Translate this sentence from the article on how the brain reacts to costly mistakes into Spanish: "Some of the letter sequences were more confusing than others."

PASSAGE TO READ —
[Start of section]
We all make mistakes, and some cost more than others. Now, researchers have peered inside the brain to see what happens at the moment we realize our error — and its price. Their findings may have implications for understanding obsessive-compulsive disorder.
Dr. Stephan Taylor, an associate professor of psychiatry at the University of Michigan Medical School, and colleagues used fMRI to image 12 healthy adults who were asked to respond to a series of 360 visual-based tests. Results were published April 12 in the Journal of Neuroscience.
Some tests carried a monetary reward between a quarter and $2, while some carried penalties of the same size. Others carried no reward or penalty. The participants were told they had a $10 "credit" to begin and that they would receive real cash depending on their balance at the end.
The participants had to correctly, and within a deadline of a few hundred milliseconds, press a button corresponding to one of two alphabetic letter pairs. They were instructed to determine which letter was the odd one out in a series of other letters. Some of the letter sequences were more confusing than others. Subjects received immediate feedback telling them if they were wrong or too late in responding.
Researchers found that a particular part of the brain called the rostral anterior cingulate cortex, or rACC, becomes much more active when a person realizes he or she has made an error that carries consequences, such as losing money.
By contrast, the same area of the brain does not show the same level of activity when the mistake doesn't carry a penalty or when a correct action carries a reward. The rACC is thought to be involved with emotional responses, and scientists had suspected it might also be involved in response to costly errors. But this is the first brain imaging study to test that idea, according to Taylor.
These researchers had previously shown that the rACC area became much more active in response to a no-penalty error in the brains of a small group of obsessive-compulsive disorder patients, compared with people without the condition. OCD is often characterized by an untoward anxiety or fear about errors or failures in certain aspects of everyday life. Repetitive patterns of behavior are a mechanism to ward off or prevent such events.
"It's very interesting to us that the same part of the brain that responded in our OCD study on regular, no-cost errors also responded in healthy individuals when we made the error count more," Taylor said.
Investigators want to study patients with OCD using the same experiment to help pinpoint which of their brain circuits have gone awry.
[End of section]
SUPPLIED INFORMATION —
[Start of section]
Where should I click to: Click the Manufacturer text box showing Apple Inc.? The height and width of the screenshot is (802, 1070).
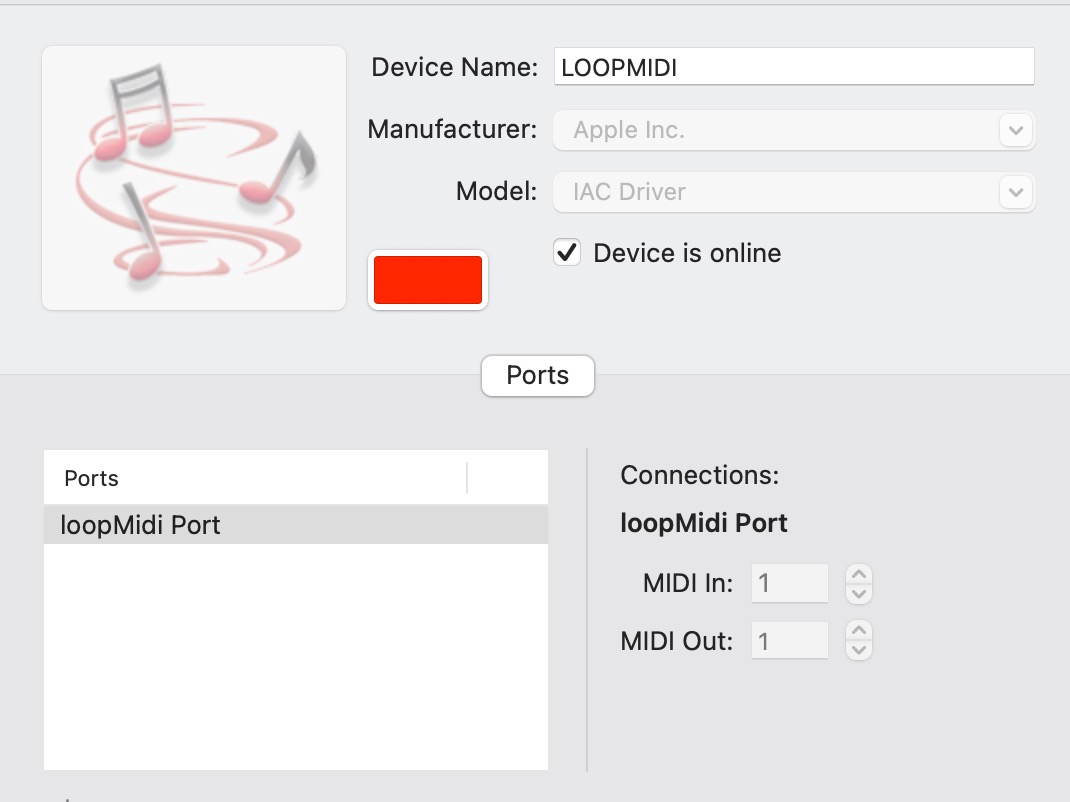tap(775, 130)
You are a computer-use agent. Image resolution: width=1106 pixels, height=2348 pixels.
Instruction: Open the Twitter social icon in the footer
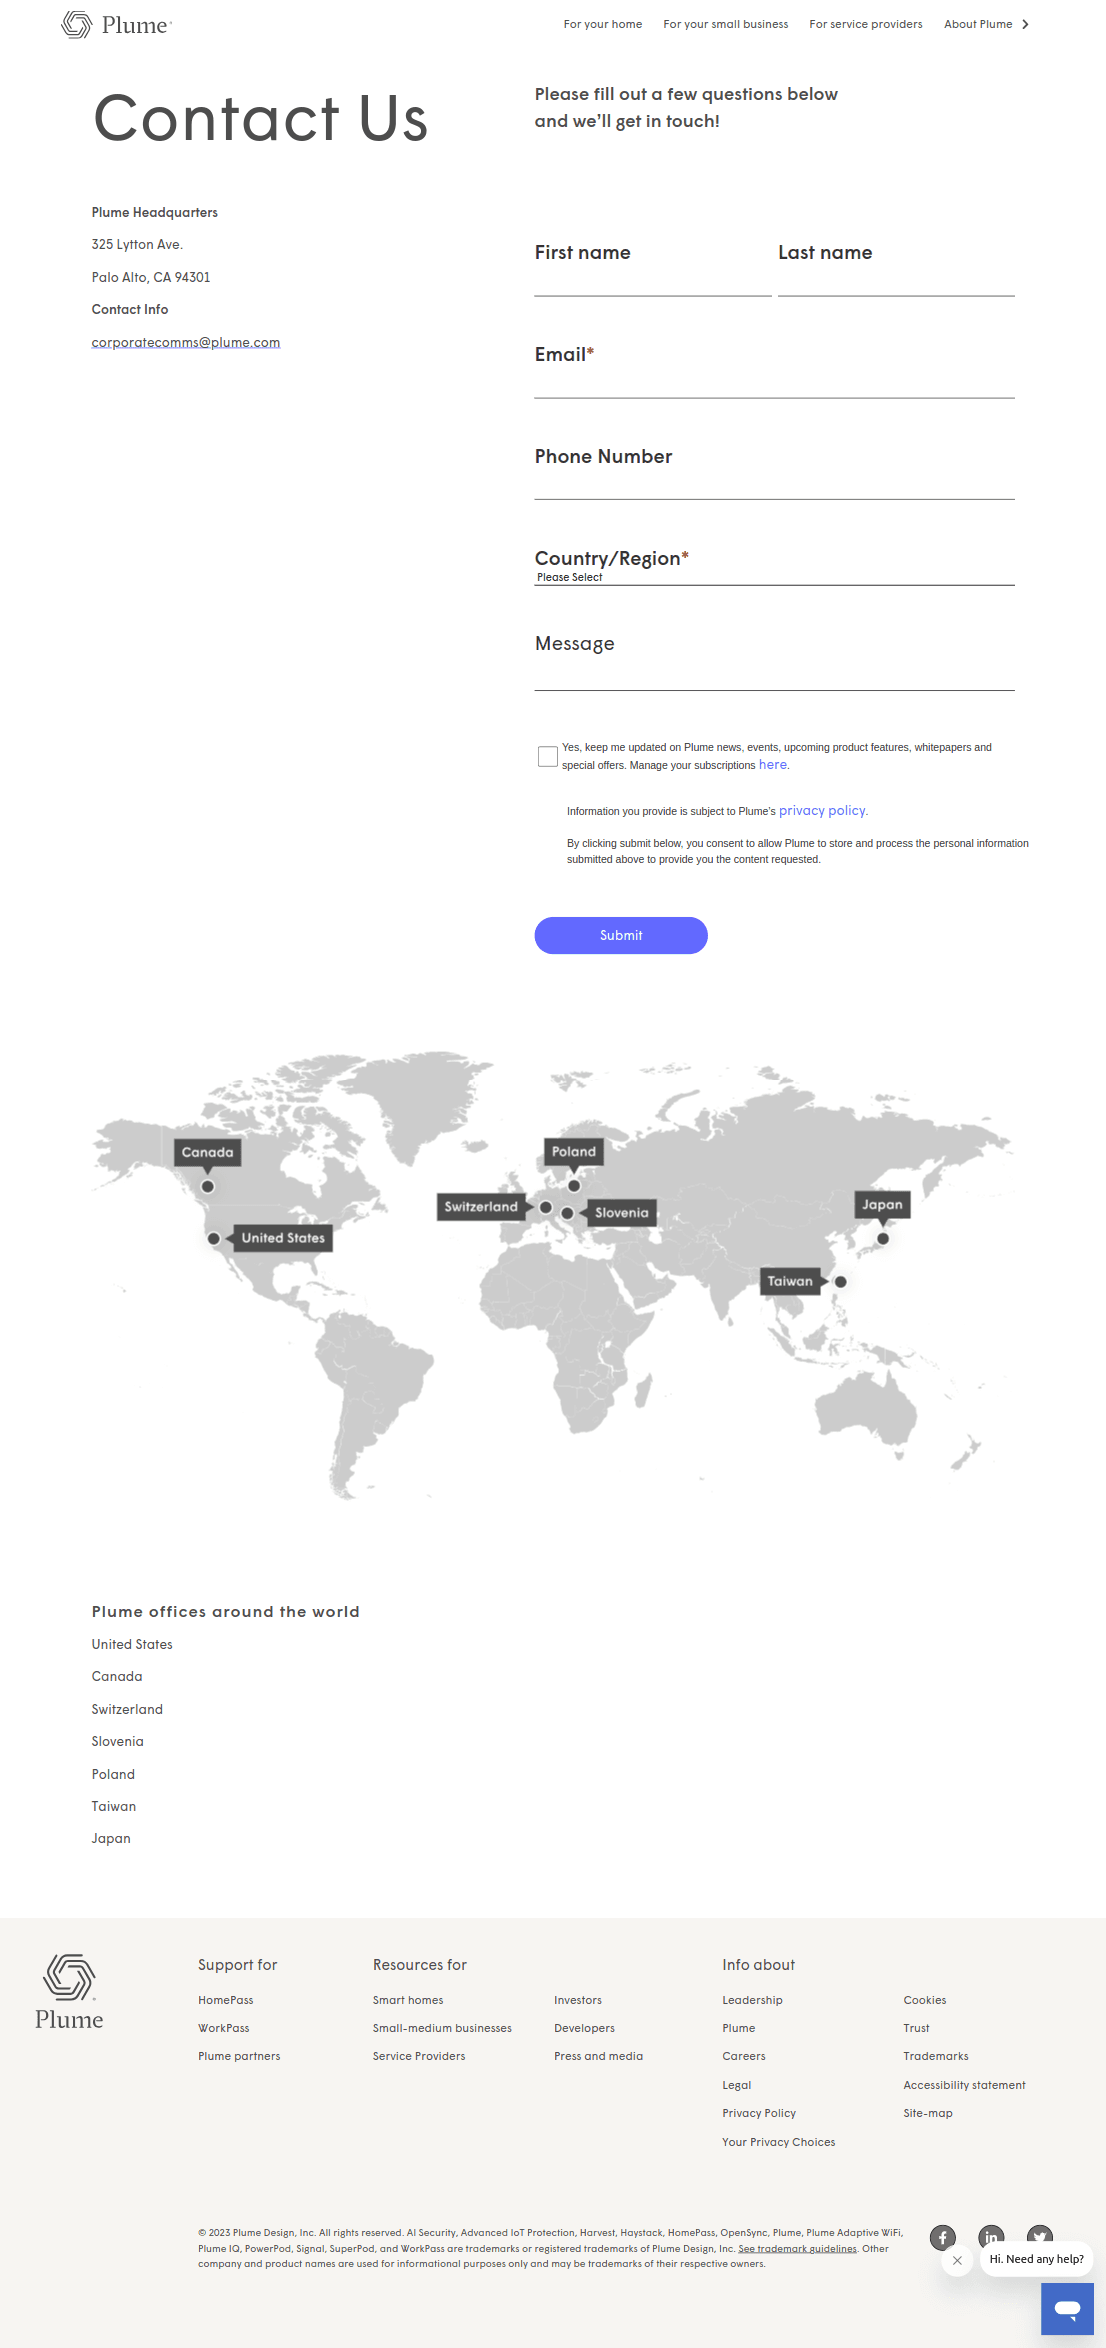point(1040,2235)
[End of section]
WRITTEN ANSWER — Algunas de las secuencias de letras eran más confusas que otras.